The US Nuclear Security Administration, which is responsible for maintaining and designing the USA’s cache of nuclear weapons, has been hacked by China-based cybercriminal group Storm-2603. Other organizations, including the U.S Education Department, Florida’s Department of Revenue, and the Rhode Island General Assembly, were also breached by Storm-2603.
According to Microsoft: “Expanded analysis and threat intelligence from our continued monitoring of exploitation activity by Storm-2603 leading to the deployment of Warlock ransomware.”
The Chinese hackers used a vulnerability in on-premises Microsoft SharePoint servers that exploit a spoofing vulnerability, when fraudsters pretend to be someone or something else to win a victim’s trust. These vulnerabilities are present in on-premises SharePoint servers only, but do not affect SharePoint Online in Microsoft 365.
Bloomberg reports that no sensitive or classified information is as yet known to have been compromised in the attack on the National Nuclear Security Administration. But what makes the breaches a nightmare for US security agencies is the ease with which China-based hackers have been able to breach so well-protected and financed an organization as the US Nuclear security Administration, potentially compromising the US lead in nuclear weapons technology.
Attacks were politically motivated
There can be little doubt that the attacks were politically motivated. Targets such as the US National Nuclear Security Administration, Florida’s Department of Revenue, and the Rhode Island General Assembly all point to intelligence gathering on behalf of the Chinese authorities. While the US National Nuclear Security Administration is the most serious, stolen intelligence concerning politicians and prominent citizens is also of great value to China.
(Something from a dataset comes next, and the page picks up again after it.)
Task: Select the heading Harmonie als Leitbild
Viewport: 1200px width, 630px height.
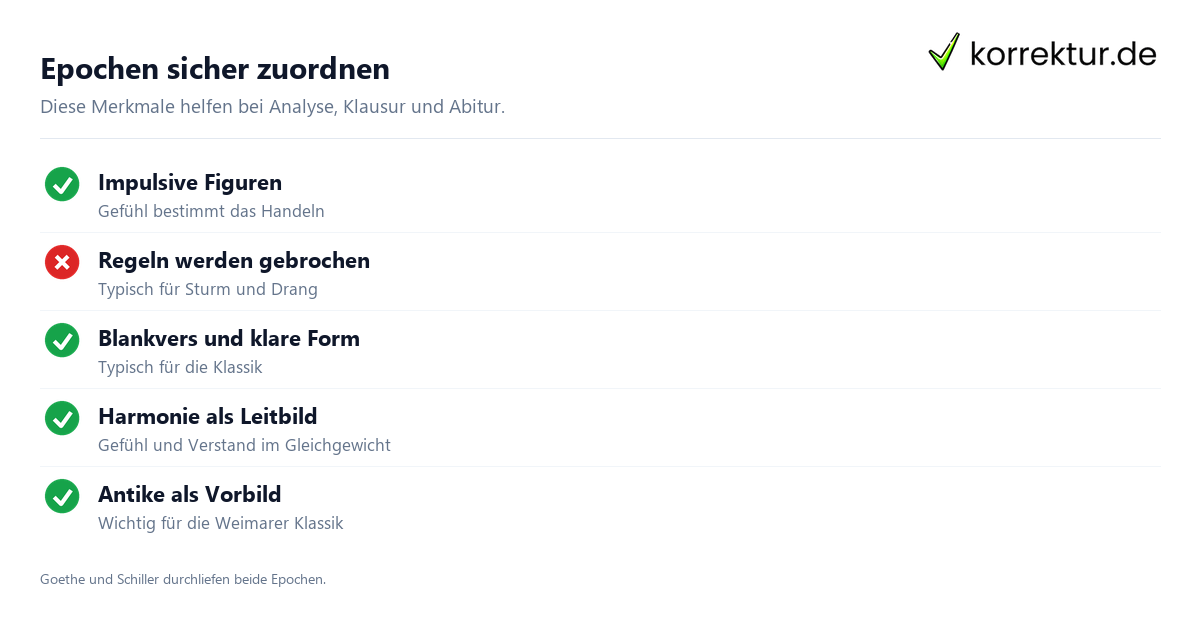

Information regarding the personal lives of key individuals can be used to coerce and blackmail them into acting as unwitting agents for the Chinese Communist Party.
By making ransomware demands, the hackers create something of a smokescreen. While ransomware attacks may go some way to funding China’s intelligence gathering, they also create plausible deniability for the Chinese Communist Party, which can argue that international cybercriminal groups are responsible for attacks of which they were unaware.